In an analytical cross-sectional study of 21 patients with severe PD, who were evaluated for STN-DBS in our institution’s movement disorder department, we developed a concept to assess biodynamic aspects of the spine in addition to classical clinical and radiological diagnostics. As expected, many PD patients complained about LBP as burdensome secondary disease in addition to PD. About every second patient had deformities or at least beginning biostatic compensation mechanisms of their spines in the radiological examinations. This finding is in line with recent studies that reported high rates of spinal malalignment in patients with PD in the sagittal [9] and coronal [19] plane. However, there was no correlation between disability through LBP and pathological findings in radiological diagnostics. Although we found a high rate of impaired motion parameters in the biodynamic measurements, especially in men, there was neither a correlation between disability though LBP and biodynamic restrictions. Interestingly we found some aspects of motion impairment (mostly VoM) improved following DBS. Consequently, in those patients’ spinal symptoms ameliorated as well. On the other hand, patients who complained about LBP and had mostly restrictions regarding RoM did not improve through DBS in terms of spinal symptoms and/or biodynamic performance. Biodynamic measurements might serve as a predictive factor to estimate which patients are more suitable for alternative forms of therapy such as exercise training [6, 7, 20] or functional neurosurgical options than for spinal surgery. However, it must be noted that the effect of DBS on spinal symptoms has not yet been structurally investigated [21, 22].

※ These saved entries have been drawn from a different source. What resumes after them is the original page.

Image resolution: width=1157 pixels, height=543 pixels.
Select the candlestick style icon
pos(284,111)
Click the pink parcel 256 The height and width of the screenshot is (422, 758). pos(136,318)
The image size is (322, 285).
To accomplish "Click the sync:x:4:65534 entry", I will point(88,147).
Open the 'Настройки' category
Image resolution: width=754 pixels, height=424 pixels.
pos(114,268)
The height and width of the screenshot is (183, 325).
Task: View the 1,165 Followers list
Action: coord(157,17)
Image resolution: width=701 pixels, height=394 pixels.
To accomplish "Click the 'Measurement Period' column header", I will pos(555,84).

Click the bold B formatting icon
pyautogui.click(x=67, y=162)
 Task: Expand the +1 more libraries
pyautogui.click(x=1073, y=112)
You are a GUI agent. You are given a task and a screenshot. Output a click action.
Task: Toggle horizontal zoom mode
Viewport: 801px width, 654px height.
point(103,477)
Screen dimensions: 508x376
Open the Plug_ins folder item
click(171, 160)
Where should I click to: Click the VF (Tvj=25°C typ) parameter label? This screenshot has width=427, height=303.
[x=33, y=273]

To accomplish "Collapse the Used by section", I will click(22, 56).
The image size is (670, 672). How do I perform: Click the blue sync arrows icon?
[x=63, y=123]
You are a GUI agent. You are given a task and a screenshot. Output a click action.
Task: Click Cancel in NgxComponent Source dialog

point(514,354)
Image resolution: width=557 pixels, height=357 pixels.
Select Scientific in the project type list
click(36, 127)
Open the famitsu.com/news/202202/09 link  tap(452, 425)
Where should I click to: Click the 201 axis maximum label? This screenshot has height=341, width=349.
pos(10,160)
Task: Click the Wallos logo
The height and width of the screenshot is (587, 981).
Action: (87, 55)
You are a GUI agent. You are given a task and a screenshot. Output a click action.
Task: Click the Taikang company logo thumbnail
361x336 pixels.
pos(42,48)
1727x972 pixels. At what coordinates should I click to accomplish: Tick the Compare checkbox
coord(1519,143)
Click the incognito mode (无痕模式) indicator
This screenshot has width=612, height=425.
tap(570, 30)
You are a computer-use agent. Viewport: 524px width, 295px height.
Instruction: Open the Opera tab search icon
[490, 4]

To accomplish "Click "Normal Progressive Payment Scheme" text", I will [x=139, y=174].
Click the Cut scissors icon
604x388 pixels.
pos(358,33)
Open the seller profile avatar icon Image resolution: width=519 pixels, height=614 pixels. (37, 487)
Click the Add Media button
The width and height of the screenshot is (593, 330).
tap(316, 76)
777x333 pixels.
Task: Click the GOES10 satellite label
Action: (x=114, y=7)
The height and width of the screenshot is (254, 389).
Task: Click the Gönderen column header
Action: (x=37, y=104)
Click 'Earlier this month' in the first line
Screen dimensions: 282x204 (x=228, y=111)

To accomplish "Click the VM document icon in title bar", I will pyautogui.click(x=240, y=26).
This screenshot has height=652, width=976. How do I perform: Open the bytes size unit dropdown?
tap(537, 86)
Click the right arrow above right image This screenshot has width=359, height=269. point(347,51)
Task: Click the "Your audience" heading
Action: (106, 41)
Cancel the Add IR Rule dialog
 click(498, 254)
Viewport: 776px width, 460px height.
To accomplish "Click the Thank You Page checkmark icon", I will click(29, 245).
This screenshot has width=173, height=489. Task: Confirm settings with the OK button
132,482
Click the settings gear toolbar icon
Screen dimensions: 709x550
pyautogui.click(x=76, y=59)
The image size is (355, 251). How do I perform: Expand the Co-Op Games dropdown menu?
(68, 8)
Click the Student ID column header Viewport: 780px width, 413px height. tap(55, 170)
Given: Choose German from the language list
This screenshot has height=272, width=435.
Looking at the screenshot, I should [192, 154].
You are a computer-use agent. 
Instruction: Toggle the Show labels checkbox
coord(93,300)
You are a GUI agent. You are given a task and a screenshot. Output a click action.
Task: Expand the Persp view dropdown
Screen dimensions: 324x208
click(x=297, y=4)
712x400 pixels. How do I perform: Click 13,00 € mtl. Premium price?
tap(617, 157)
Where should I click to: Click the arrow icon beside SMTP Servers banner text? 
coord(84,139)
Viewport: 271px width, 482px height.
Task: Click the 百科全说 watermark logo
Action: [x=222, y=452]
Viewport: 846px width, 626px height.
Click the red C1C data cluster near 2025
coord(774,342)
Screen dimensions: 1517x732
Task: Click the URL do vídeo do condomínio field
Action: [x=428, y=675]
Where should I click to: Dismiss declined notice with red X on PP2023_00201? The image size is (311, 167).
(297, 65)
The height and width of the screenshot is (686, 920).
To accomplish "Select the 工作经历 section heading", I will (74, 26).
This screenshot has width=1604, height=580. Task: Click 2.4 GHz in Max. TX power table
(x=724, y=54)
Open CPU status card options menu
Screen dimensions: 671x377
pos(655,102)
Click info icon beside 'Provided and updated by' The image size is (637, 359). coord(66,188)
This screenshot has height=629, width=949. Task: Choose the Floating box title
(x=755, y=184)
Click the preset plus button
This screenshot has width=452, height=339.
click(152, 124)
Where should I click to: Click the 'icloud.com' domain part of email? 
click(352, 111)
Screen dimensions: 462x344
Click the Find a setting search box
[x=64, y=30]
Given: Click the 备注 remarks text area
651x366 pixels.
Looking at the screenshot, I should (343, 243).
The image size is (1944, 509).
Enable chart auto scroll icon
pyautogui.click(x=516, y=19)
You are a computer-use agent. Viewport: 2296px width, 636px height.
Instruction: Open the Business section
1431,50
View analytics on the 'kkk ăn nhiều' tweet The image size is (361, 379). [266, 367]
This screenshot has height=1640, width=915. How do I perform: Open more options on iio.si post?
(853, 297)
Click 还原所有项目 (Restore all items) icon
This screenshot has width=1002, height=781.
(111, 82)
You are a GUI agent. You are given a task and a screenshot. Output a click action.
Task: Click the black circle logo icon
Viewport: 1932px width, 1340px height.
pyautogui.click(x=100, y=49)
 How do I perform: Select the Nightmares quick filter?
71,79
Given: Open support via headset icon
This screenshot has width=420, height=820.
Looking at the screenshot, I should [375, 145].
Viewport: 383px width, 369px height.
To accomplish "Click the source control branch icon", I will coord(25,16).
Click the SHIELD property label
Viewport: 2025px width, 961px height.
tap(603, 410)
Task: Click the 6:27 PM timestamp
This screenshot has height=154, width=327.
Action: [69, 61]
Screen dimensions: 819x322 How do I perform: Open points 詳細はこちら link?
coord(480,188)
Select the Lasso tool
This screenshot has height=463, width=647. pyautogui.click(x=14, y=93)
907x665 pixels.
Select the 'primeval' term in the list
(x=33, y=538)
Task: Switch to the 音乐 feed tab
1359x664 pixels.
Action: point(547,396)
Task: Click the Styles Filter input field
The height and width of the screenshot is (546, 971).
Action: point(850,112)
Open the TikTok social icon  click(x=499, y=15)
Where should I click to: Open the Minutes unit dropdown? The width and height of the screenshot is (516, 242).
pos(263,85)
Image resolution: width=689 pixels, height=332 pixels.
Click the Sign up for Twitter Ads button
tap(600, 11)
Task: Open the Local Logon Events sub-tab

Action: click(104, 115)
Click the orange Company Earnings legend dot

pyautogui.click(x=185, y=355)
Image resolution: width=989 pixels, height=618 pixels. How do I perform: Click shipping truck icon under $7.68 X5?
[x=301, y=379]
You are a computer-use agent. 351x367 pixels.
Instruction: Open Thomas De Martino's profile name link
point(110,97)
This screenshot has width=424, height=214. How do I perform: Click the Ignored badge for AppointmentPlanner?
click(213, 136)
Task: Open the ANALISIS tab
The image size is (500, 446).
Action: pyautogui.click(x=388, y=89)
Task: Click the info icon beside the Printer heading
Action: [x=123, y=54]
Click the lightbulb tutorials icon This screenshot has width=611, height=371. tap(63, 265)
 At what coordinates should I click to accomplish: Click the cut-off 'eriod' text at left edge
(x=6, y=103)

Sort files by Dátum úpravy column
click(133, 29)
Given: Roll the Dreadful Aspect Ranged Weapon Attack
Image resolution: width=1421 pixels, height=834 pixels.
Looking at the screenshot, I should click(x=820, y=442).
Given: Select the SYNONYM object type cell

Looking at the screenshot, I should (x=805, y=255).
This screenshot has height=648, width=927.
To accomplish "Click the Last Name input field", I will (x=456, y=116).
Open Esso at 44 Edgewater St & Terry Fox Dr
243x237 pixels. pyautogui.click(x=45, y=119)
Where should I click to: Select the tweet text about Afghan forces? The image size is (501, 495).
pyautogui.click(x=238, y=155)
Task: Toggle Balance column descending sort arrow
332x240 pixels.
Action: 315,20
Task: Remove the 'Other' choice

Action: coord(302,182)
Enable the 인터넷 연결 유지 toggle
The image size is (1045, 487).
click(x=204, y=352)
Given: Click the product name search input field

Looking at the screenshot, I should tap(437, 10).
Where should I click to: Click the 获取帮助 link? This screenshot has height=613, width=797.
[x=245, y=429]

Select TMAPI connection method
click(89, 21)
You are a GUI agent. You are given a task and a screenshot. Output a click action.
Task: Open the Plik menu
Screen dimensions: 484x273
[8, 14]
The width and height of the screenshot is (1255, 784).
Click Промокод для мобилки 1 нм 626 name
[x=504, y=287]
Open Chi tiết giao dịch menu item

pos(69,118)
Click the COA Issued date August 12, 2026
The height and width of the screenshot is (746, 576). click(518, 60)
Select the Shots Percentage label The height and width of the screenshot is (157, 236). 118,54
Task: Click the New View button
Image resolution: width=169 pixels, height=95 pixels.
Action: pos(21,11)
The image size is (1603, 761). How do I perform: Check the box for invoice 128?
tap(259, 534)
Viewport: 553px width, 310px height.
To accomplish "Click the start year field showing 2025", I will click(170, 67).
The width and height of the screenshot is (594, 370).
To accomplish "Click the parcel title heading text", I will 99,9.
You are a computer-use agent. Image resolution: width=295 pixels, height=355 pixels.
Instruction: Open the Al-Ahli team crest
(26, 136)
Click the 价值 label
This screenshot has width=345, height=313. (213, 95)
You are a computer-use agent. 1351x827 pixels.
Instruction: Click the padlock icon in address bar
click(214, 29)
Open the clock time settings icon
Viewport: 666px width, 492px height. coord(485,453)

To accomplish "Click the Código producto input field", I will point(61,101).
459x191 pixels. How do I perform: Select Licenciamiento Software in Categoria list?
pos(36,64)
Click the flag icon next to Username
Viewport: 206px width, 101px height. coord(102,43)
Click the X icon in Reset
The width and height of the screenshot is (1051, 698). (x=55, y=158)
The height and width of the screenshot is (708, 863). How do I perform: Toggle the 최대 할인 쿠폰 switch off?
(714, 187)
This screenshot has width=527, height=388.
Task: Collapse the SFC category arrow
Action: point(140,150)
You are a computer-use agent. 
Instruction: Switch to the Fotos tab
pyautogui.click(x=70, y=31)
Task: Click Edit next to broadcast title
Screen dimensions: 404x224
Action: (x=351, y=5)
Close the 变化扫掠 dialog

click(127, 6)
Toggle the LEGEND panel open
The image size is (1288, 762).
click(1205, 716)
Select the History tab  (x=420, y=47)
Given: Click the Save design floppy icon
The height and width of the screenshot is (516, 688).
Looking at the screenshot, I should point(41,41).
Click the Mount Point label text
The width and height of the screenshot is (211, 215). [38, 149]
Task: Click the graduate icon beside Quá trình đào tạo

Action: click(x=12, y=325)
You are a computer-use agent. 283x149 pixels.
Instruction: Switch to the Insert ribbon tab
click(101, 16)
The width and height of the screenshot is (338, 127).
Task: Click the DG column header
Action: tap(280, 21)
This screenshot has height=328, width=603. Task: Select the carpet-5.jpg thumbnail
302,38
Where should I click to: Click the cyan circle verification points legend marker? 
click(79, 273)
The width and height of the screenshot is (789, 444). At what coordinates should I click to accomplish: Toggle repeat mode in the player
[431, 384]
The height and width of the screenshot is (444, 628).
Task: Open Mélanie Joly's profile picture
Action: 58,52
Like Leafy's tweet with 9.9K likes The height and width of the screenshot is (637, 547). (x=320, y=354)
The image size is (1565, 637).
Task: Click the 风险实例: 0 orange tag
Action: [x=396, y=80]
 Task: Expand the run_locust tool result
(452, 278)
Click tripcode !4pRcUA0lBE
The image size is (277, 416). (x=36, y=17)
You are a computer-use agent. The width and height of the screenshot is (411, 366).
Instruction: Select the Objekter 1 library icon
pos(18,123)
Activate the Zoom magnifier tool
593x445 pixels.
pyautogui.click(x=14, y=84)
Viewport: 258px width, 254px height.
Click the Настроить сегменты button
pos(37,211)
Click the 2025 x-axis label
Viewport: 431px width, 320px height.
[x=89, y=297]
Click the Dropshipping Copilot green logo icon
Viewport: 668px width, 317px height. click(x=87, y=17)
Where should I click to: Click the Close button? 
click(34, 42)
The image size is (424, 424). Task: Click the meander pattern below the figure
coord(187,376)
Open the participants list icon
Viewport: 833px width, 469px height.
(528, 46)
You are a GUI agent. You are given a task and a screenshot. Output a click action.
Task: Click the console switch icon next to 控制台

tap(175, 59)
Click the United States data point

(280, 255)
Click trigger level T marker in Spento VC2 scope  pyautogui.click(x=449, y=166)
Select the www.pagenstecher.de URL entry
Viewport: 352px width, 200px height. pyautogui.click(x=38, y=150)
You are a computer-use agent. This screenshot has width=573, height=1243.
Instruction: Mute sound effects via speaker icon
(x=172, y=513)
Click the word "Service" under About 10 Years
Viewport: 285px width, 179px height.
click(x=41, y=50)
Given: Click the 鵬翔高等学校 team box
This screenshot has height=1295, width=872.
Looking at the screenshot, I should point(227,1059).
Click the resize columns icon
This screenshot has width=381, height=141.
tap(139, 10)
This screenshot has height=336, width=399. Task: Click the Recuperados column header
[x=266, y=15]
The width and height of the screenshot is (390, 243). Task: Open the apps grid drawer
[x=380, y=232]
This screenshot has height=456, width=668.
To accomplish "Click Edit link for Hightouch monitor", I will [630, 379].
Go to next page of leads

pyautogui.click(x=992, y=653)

We therefore suggest biodynamic measurement in the pre-operative assessment of spine surgery in patients with PD. In Fig. 7, we demonstrate a decision tree how biodynamic measurement could complement the pre-operative assessment.

Fig. 7
figure 7

Decision tree how biodynamic assessment could augment pre-operative work-up

Assumptions and limitations

In accordance with other noninvasive measurement tools, Epionics SPINE has certain limitations. It should be noted that the Epionics SPINE system measures the back shape and not directly the curvature of the spine and the orientation of the sacrum. Recent studies have found a significant correlation between lumbar lordosis assessed via the back shape and determined radiologically only for subjects with a body mass index (BMI) < 27.0 kg/m2 [23]

In this study, no information about the targeted velocity of motion was provided to the patients prior to the measurements. As a result, some patients conducted the exercises slowly and with caution. Here, this subject specific response might have proved beneficial to the reliability of the study, since each patient’s preferred pace is known to be the best choice for consistent results [24].

Conclusions

The demand on spinal surgery in patients with PD increases. Despite great effort in the pre-operative work-up, the results of spinal surgery in PD patients are sobering. To our knowledge, we present the first report that describes a structured biodynamic assessment of spinal motion ability of patients with severe PD. We found severely impairment of motions in a considerable amount of PD patients and present individual motion profiles of single patients in a simple and objective diagram. Our results did not correlate with any of the established neurological and radiological diagnostic that belong to a standard pre-operative work-up. Integration of biodynamic assessment is a novel approach and might be the missing piece in the pre-operative work-up to select suitable PD patients for spinal surgery or alternative therapies.